## CONSIGNE
Changez « pays » en « Canada » dans l'extrait sur Louis Riel, puis recopiez le passage commençant à « Distribution entièrement canadienne » et se terminant à « génération: Alain Coulombe. ».

+++ EXTRAIT SOURCE

Avec la présence de 150 artistes sur scène, 30 solistes ­interprétant 39 rôles, 40 choristes, 20 figurants et 67 musiciens de ­l’Orchestre de la COC, sous la direction du chef Johannes Debus, Louis Riel sera chanté en anglais, en français, en cri et en métchif (la langue mixte à base du cri et du français), avec des surtitres français et anglais.

Distribution entièrement canadienne

Quelques-unes des plus grandes voix du pays sont réunies sur scène pour interpréter les chants de Louis Riel. Parmi elles, Jean-Philippe Fortier-Lazure, Allyson McHardy,  Simone Osborne, James Westman et l’un des chanteurs lyriques les plus dynamiques de sa génération: Alain Coulombe.

++++++
+++ EXTRAIT DE DONNÉES

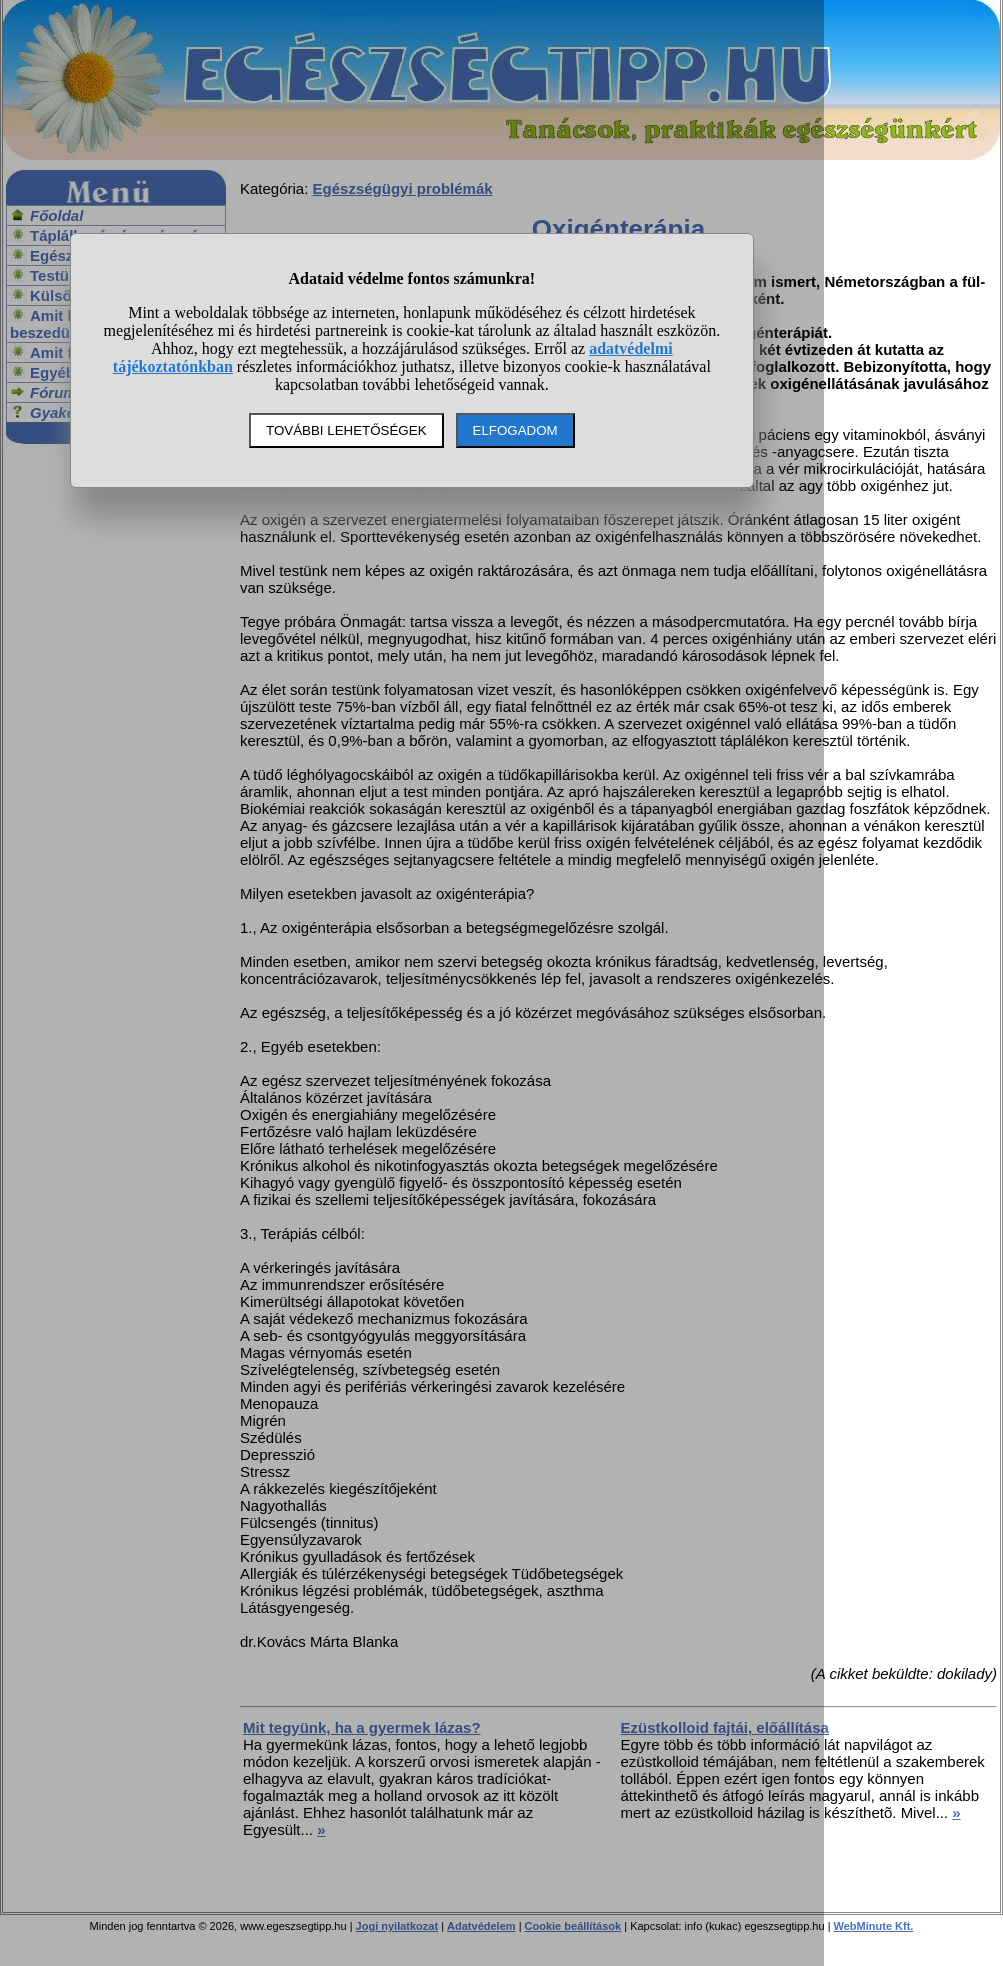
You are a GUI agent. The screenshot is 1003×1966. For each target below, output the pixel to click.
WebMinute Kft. (874, 1926)
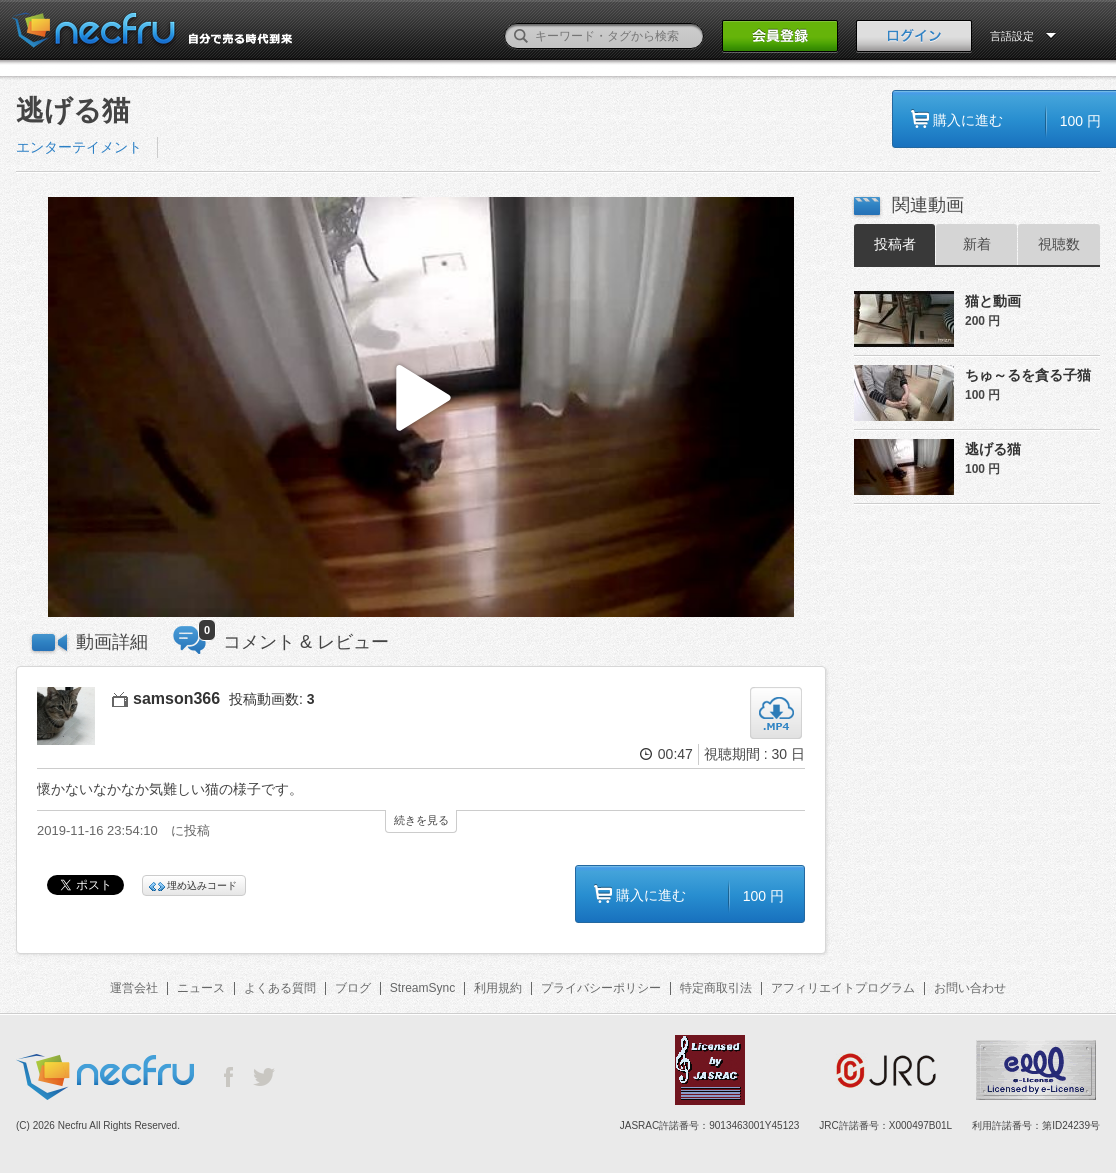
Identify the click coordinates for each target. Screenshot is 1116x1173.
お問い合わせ (970, 988)
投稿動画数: (272, 699)
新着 (977, 244)
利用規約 (498, 988)
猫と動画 (993, 301)
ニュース (201, 988)
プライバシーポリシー (601, 988)
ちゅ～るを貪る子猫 (1028, 375)
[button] (421, 407)
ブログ (353, 988)
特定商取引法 (716, 988)
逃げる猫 (993, 449)
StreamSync (422, 988)
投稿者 (895, 244)
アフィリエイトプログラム (843, 988)
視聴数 (1059, 244)
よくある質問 (280, 988)
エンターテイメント (79, 147)
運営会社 (134, 988)
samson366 (176, 698)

++++++

## CORRIGÉ
Distribution entièrement canadienne

Quelques-unes des plus grandes voix du Canada sont réunies sur scène pour interpréter les chants de Louis Riel. Parmi elles, Jean-Philippe Fortier-Lazure, Allyson McHardy,  Simone Osborne, James Westman et l’un des chanteurs lyriques les plus dynamiques de sa génération: Alain Coulombe.